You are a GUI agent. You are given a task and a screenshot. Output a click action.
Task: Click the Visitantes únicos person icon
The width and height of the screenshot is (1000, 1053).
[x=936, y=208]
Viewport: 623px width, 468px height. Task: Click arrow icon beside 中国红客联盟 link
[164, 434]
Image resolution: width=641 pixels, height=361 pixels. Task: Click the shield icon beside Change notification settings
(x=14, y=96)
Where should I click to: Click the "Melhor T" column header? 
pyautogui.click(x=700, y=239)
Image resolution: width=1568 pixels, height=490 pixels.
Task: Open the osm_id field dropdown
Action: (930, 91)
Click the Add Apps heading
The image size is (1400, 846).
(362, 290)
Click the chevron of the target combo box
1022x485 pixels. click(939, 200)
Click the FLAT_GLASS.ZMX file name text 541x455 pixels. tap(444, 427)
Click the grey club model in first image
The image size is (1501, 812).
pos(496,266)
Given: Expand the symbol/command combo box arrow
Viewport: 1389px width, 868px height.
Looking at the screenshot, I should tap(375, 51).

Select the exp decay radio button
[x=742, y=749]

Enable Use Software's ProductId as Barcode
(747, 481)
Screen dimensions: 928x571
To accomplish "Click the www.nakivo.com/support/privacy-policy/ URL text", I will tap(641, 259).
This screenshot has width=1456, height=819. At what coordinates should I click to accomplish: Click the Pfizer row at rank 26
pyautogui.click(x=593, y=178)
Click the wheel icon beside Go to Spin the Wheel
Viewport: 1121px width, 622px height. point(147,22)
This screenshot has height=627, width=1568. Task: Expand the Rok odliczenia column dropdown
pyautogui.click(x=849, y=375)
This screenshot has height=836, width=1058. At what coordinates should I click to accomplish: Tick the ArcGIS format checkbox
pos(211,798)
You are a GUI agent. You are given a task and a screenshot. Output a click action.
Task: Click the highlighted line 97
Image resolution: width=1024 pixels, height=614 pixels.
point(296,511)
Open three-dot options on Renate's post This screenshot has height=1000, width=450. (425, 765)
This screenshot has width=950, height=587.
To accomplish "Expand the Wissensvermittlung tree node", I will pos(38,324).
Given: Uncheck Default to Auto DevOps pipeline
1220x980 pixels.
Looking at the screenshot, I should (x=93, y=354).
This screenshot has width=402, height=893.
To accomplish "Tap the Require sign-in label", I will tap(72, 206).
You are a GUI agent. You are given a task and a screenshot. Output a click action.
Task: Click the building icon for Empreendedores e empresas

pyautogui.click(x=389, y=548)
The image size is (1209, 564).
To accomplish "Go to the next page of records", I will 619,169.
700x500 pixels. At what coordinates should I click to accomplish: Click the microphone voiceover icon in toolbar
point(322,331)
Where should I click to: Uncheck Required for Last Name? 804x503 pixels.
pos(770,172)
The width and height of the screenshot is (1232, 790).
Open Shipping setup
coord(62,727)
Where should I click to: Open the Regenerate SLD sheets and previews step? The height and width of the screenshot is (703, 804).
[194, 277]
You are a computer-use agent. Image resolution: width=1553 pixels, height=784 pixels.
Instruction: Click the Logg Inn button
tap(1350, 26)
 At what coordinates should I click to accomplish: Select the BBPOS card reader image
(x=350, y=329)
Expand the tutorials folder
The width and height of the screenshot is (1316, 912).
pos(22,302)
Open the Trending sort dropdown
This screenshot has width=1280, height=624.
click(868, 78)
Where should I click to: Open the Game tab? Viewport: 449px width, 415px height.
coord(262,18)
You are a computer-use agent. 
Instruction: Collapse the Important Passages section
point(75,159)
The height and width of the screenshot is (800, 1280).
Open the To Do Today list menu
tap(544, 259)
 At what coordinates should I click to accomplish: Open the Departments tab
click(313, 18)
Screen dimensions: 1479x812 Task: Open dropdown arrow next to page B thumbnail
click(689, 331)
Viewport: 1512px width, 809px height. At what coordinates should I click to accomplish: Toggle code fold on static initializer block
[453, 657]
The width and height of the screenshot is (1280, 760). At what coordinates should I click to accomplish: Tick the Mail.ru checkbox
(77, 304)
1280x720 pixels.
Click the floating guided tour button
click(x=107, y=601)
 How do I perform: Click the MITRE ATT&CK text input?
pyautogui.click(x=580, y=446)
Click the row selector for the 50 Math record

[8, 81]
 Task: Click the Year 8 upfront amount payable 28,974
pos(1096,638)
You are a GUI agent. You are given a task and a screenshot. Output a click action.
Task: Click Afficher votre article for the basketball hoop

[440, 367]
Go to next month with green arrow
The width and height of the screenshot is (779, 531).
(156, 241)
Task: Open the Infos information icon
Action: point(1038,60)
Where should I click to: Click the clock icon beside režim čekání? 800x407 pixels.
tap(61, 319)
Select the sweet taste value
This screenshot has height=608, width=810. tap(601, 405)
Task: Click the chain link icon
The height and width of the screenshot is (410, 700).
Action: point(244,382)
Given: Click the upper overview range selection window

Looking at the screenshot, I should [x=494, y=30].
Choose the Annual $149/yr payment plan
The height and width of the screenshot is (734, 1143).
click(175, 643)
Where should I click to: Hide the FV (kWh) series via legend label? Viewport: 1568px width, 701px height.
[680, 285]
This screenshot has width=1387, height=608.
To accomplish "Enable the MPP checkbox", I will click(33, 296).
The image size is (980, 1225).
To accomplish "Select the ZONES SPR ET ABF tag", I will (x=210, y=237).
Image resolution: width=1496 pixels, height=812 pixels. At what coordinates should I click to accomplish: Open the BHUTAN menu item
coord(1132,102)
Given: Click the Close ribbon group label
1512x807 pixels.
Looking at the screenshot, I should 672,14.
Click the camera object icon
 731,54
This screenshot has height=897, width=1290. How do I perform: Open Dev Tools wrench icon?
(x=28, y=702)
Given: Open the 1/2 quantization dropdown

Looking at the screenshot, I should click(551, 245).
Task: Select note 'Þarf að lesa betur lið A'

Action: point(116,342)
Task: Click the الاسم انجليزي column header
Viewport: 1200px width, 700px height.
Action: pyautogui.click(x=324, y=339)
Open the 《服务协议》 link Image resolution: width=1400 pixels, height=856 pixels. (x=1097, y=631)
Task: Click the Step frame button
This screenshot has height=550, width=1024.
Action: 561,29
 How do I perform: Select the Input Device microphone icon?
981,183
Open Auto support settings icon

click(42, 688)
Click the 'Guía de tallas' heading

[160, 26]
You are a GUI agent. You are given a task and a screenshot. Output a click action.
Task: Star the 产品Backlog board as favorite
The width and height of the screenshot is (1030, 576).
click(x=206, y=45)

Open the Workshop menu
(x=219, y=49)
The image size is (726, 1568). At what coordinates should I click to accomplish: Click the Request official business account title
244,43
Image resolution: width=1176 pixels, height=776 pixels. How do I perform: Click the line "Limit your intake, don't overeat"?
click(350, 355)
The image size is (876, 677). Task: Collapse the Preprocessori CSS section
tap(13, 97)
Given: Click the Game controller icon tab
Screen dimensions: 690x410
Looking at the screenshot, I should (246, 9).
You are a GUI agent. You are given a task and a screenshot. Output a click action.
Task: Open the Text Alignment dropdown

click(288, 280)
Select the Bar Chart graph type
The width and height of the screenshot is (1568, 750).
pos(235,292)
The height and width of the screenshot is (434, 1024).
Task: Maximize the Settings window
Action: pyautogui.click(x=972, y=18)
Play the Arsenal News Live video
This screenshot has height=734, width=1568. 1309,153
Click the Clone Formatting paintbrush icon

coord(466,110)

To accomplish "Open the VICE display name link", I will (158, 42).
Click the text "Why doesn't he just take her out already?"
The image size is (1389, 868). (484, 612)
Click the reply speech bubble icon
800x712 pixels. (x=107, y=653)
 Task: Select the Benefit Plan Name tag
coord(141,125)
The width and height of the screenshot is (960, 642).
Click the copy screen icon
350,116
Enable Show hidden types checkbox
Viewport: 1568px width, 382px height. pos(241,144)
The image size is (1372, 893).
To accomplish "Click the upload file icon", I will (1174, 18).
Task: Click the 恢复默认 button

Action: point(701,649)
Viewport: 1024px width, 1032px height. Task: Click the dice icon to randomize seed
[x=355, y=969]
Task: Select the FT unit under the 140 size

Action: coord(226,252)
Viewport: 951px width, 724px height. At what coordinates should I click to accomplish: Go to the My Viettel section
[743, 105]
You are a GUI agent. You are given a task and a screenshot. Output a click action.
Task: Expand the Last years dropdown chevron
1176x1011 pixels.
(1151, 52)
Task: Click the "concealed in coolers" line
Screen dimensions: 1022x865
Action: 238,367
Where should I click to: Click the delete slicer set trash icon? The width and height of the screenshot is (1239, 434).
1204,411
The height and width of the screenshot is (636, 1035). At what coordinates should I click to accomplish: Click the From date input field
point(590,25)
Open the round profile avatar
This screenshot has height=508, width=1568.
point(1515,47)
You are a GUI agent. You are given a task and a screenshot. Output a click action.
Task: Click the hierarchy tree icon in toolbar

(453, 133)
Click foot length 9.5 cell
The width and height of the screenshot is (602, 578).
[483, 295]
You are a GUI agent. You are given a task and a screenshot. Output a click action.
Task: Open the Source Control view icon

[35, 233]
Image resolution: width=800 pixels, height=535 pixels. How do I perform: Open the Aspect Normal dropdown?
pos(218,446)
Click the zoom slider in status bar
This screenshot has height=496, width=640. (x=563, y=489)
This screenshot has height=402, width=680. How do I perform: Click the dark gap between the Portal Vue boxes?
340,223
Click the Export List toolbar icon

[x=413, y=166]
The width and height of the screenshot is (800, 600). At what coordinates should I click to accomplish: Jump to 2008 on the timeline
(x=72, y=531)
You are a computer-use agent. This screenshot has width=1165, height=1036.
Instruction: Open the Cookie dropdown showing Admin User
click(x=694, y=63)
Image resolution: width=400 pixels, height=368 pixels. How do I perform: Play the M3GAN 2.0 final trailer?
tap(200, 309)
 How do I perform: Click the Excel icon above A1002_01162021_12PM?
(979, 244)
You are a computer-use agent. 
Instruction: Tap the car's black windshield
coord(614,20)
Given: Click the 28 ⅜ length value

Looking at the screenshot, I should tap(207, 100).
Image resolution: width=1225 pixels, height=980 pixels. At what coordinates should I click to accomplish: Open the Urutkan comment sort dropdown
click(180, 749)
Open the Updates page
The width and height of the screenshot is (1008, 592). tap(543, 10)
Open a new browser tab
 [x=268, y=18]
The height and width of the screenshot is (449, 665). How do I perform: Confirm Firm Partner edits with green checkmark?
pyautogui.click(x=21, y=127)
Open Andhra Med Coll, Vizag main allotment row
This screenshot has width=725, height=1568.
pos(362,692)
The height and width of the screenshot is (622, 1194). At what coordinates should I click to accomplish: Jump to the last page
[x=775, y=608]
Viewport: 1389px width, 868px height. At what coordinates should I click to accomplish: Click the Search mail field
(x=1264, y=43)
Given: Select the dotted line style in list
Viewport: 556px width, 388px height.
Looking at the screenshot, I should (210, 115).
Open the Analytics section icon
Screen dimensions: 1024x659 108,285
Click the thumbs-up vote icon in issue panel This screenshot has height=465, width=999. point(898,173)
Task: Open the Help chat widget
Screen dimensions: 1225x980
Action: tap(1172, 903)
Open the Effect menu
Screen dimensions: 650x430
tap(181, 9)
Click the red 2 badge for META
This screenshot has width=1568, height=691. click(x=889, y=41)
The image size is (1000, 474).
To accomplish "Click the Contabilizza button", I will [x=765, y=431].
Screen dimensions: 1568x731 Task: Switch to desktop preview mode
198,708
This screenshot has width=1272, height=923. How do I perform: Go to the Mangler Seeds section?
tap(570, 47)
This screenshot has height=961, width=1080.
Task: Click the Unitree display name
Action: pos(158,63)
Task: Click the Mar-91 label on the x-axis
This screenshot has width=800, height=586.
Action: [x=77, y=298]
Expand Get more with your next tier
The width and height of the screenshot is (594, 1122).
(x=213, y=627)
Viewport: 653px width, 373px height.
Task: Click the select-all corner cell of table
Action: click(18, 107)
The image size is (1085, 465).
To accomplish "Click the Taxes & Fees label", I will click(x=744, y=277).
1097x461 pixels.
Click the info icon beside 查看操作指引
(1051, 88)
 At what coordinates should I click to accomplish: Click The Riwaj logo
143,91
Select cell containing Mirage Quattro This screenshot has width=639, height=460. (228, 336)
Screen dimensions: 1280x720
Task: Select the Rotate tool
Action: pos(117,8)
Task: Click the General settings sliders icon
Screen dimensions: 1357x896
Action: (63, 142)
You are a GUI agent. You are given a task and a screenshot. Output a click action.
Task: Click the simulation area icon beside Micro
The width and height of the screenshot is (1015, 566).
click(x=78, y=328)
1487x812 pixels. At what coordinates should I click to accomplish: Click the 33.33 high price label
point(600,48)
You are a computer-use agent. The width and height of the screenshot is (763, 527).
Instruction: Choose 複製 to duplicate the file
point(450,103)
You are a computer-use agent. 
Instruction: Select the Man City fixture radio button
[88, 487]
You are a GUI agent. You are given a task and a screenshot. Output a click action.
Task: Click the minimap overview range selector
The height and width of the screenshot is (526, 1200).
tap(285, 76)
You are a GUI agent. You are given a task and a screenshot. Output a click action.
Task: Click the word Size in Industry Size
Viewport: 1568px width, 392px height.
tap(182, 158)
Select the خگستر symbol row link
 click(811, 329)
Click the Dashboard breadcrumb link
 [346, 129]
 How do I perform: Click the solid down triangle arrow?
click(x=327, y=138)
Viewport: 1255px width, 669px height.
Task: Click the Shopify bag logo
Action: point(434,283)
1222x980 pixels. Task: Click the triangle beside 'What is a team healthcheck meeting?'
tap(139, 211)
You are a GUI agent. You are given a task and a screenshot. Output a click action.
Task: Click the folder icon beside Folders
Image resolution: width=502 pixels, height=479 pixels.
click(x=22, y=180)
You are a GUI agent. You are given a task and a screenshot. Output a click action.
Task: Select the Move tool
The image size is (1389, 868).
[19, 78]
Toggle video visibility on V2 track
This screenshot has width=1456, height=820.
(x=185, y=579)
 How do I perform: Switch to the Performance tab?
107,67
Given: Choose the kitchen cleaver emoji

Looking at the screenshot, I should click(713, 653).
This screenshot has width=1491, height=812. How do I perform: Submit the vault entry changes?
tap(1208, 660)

▸ PROBLEM REQUIREMENTS
Nothing but the lines from the one with "Task: Click the folder icon beside Folders" through the final line of the data above should be output, exactly as written.

▸ SOLUTION
Task: Click the folder icon beside Folders
Image resolution: width=502 pixels, height=479 pixels.
click(x=22, y=180)
You are a GUI agent. You are given a task and a screenshot. Output a click action.
Task: Select the Move tool
The image size is (1389, 868).
[19, 78]
Toggle video visibility on V2 track
This screenshot has width=1456, height=820.
(x=185, y=579)
 How do I perform: Switch to the Performance tab?
107,67
Given: Choose the kitchen cleaver emoji

Looking at the screenshot, I should click(713, 653).
This screenshot has width=1491, height=812. How do I perform: Submit the vault entry changes?
tap(1208, 660)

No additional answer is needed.